The Consumer Financial Protection Bureau (CFPB) issued a rule on Monday prohibiting class action waivers in arbitration provisions of certain consumer contracts. The rule—to be codified at 12 C.F.R. § 1040—also requires covered businesses to submit records to the CFPB regarding any arbitration filed by or against their customers regarding covered products and services. The provided records will be made public and hosted by the CFPB on a searchable database. The likely impact of this rule (should it be allowed to go into effect) will be significant for financial institutions and dramatically alter their relationships with their customers.
The rule applies to defined “covered products and services,” including essentially any transaction relating to consumer financial products and services. Covered providers will need to comply with the rule 180 days after it becomes effective (which is 60 days after publication in the Federal Register).
The rule will apply to any contracts “entered into after” this date. The CFPB takes an aggressive position on what is an existing contract. If any “new product or service” is given to an existing customer, the new regulation applies to that product or service, even if it is covered by the terms of the existing contract. The CFPB commentary provides only small guidance on what constitutes a new product or service (a charge on an existing credit card is not a new product or service; a new account or a new closed-end credit transaction (including a refinance) would be a new product or service). Even if a new product or service is added, the existing product or service would still be covered by the existing arbitration clause.

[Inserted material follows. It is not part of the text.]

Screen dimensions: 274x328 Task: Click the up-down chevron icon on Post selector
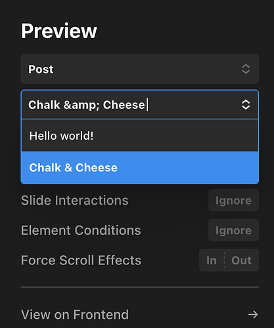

The question then becomes, what use does consumer arbitration retain? Moving forward, businesses can no longer rely on arbitration provisions as a means to avoid class actions, rulings and filings will be publicly available (just like court filings), and grounds for appeal or review of an arbitration award remain notably scarce.
Unwinding this rule will also be difficult. Given the United States Court of Appeals for the District of Columbia Circuit’s recent opinion in Clean Air Council v. Pruitt, a simple regime change of the CFPB (which seems imminent) may not be sufficient to stop enforcement of the rule. The best hope likely falls to Congress. Under the Congressional Review Act, Congress has 60 days to vote on a resolution to disapprove the rule. Such resolution once signed by the President not only nixes the regulation but also bars promulgation of look-alike regulations. Whether Congress is too preoccupied with other issues or cares to unwind the rule is something all businesses subject to the rule should watch.